* [Supplied entries]:
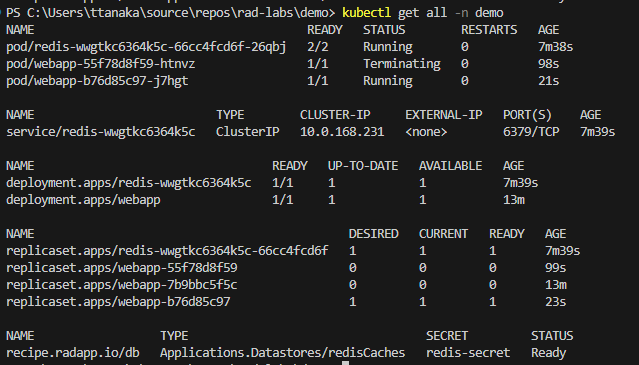Click replicaset.apps/webapp-b76d85c97 entry
639x365 pixels.
[118, 302]
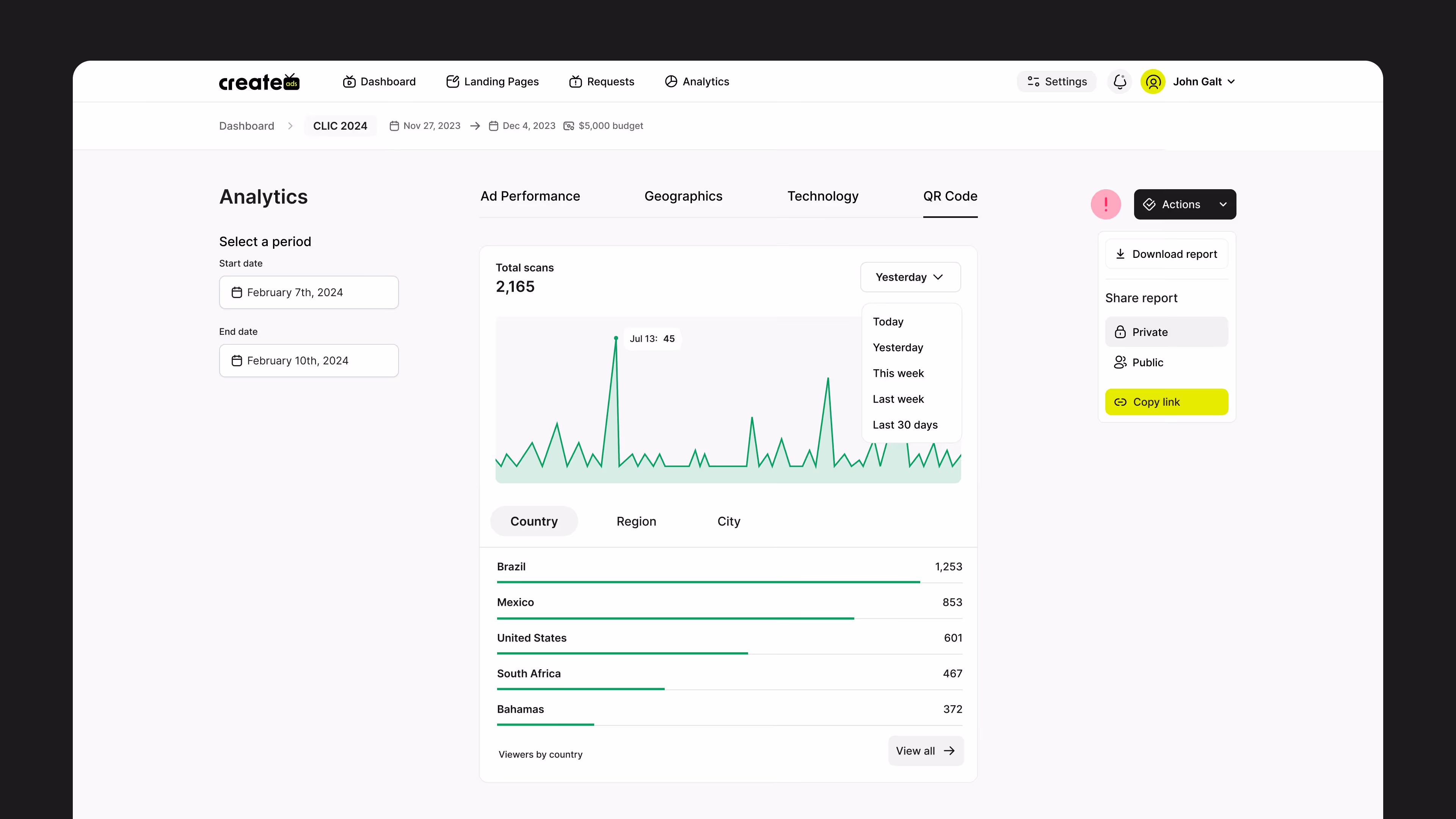The width and height of the screenshot is (1456, 819).
Task: Click the Copy link button
Action: 1166,402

* [Problem to solve]:
Switch each "Click" in the lines above to "Select" and write the lines out again, leaving the pictures out and everything else unchanged.

* [Response to the task]:
Select replicaset.apps/webapp-b76d85c97 entry
639x365 pixels.
[118, 302]
The width and height of the screenshot is (1456, 819).
Task: Select the Copy link button
Action: 1166,402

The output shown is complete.